Cap fits, reform loan repayments instead

Million+ report offers fundraising alternative to higher tuition fees. Melanie Newman reports

January 14, 2010

Tweaking the student-loan repayment system is a better way to raise funds than increasing tuition fees, new research suggests.

In a report published this week, Fair Funding for All, Million+, which represents newer universities, says that raising the tuition-fee cap to £7,225 annually would deter about 17,000 people a year from entering higher education.

The level of fees is among the issues being examined by a review of student funding, led by Lord Browne of Madingley, that is due to report after the election.

Million+ commissioned consultancy firm London Economics to model the effects of various funding scenarios, including raising the fees cap by £4,000.

It estimates that if all universities were to raise tuition fees by 20 per cent, demand for higher education would fall by 1 per cent. The Government would be worse off by £1.12 billion a year, mainly due to the increased costs of student support, and students would be £1.65 billion worse off, taking into account both higher fees and subsidies, the report says.

Million+ recommends changes to student-loan repayment arrangements as an alternative way to raise up to £1 billion.

The option to defer student-loan repayments should be abolished, it recommends, as this costs the Exchequer £20 for every £1,000 loaned.

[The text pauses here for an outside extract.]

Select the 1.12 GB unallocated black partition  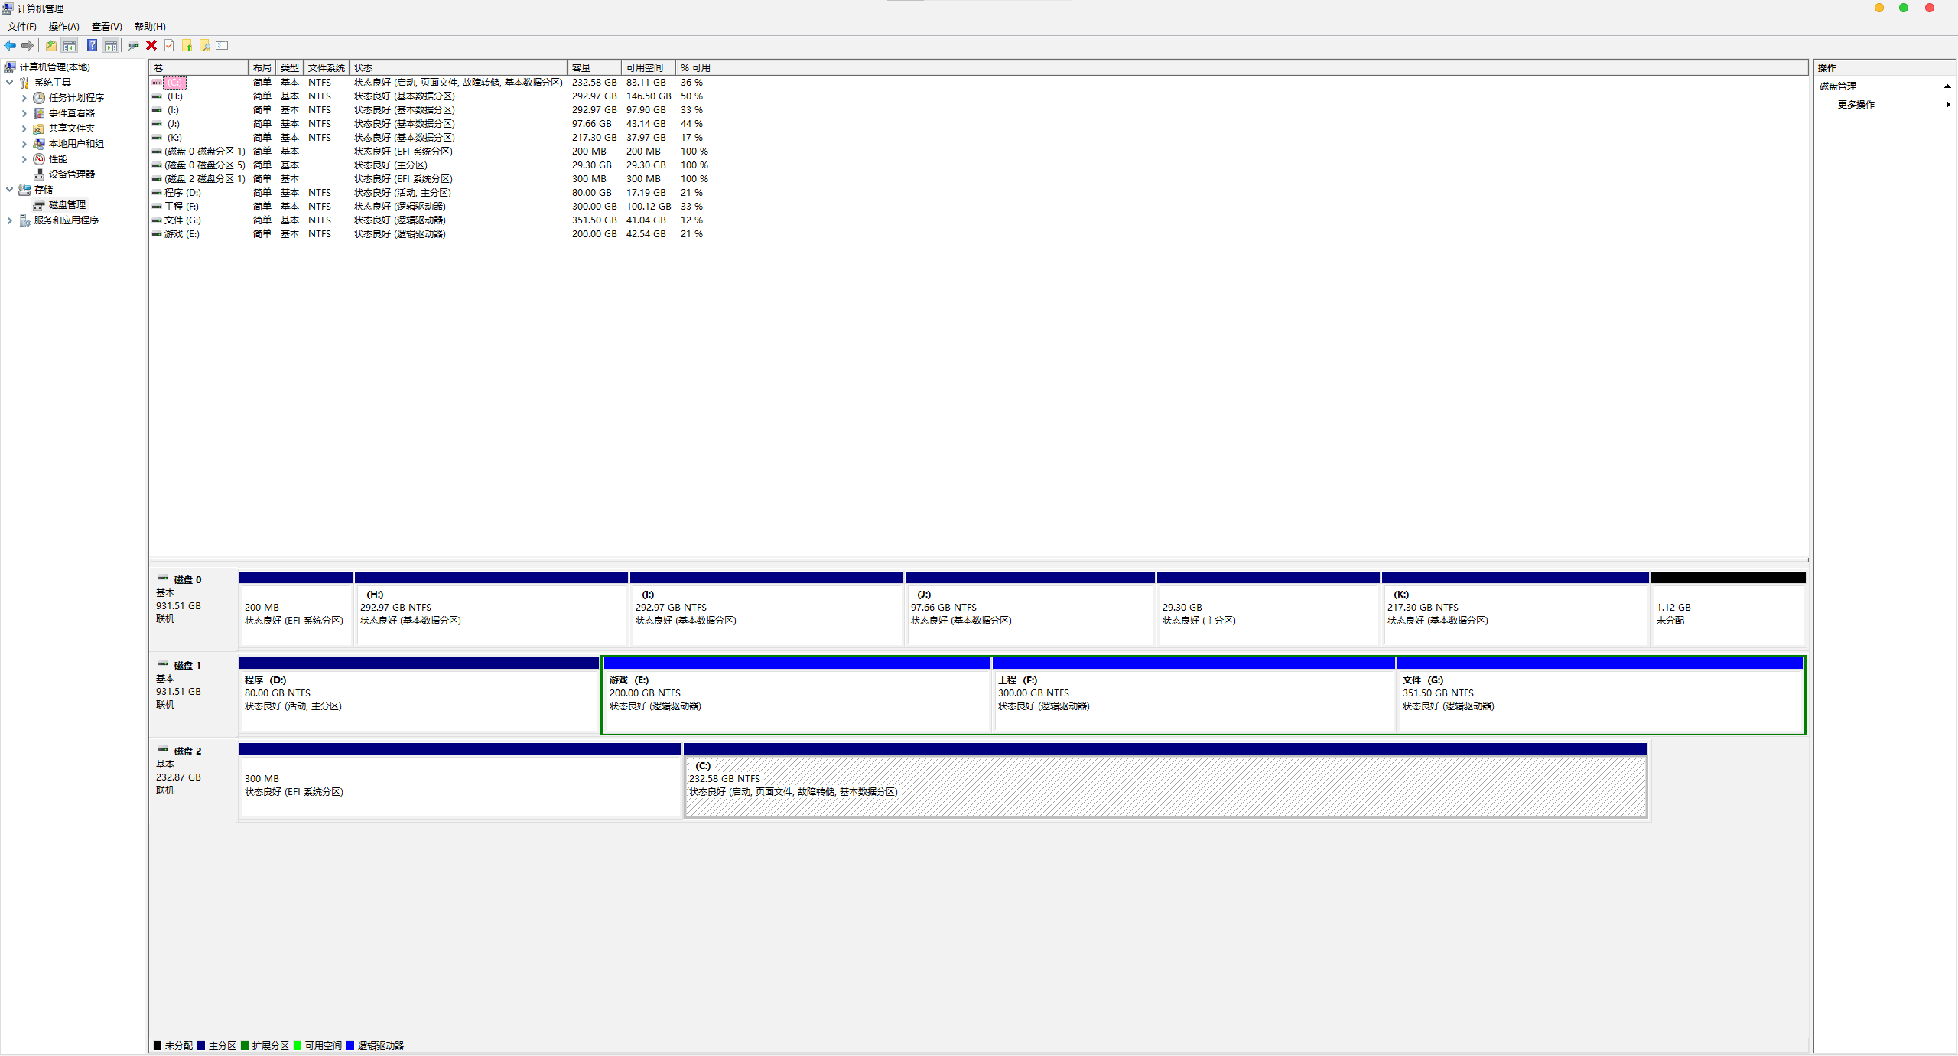pyautogui.click(x=1727, y=612)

The group also wants student loans written off after 35 years, rather than the current 25 years. "This would equalise graduate-repayment periods in England and Scotland, which has already adopted a 35-year repayment period," it says.

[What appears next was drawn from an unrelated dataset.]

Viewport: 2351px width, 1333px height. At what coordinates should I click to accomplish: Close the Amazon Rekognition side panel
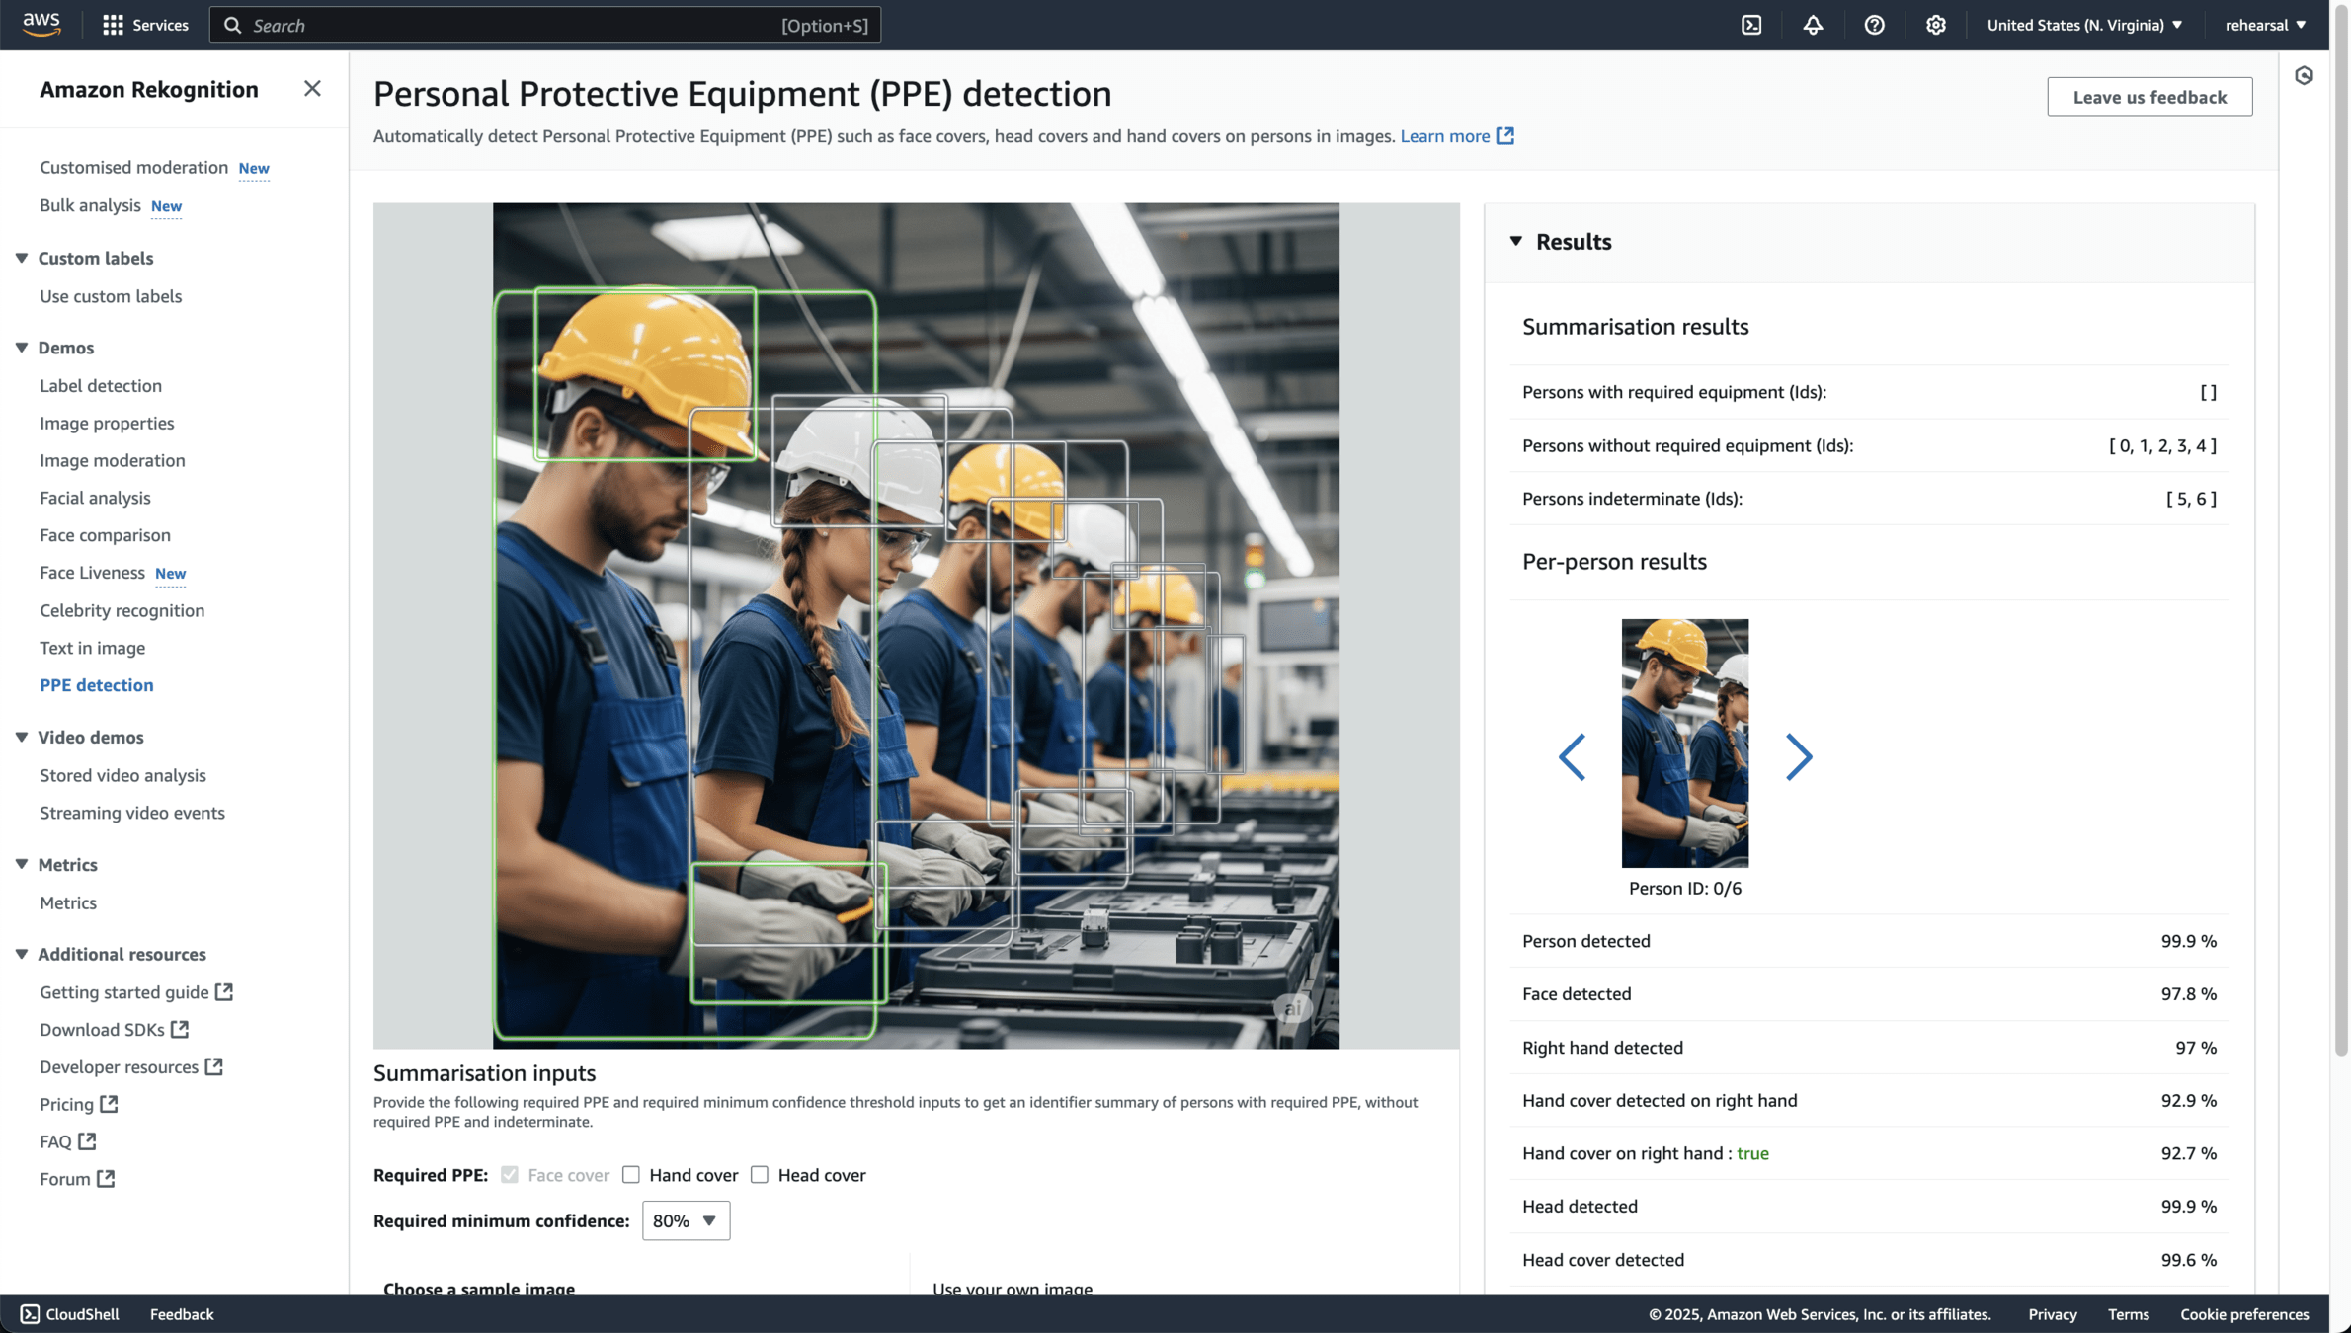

Finally, it suggests increasing the rate of interest on student loans to 2 per cent.

In combination, these changes would "support additional long-term investment of £1 billion and would be unlikely to affect participation", it says.

Part-time inclusion

Million+ is calling for existing levels of student support to be maintained and also made available to all part-time students studying 30 per cent or more of full-time courses. It calculates that this would cost an additional £158 million.

"This negative impact on the Exchequer could be removed - for example by the addition of just a 0.5 per cent increase in the rate levied on student loans," the report adds.

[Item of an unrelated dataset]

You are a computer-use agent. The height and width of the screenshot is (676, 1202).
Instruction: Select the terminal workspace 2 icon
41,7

It pours cold water on a proposal included in early drafts of the Government's higher education framework to exempt students who live at home from tuition fees on the condition that they do not claim maintenance grants.

It says this would be "cost-neutral" unless the number of those studying at home increased, but would have unintended consequences for the academy. "It would introduce even greater complexity into the system and disadvantage students from the same household income according to where they chose or needed to study," it says.

Million+ concludes by warning the Government that it should not make a decision on whether to raise tuition fees before levels of public funding for higher education in 2010-11 are concrete.

"The Government, MPs and political parties need to make clear whether they accept the principles of fair funding for all, whether they will invest in higher education ... and what the relationship is between the investment that they are prepared to make and the contributions they expect graduates to repay," it says.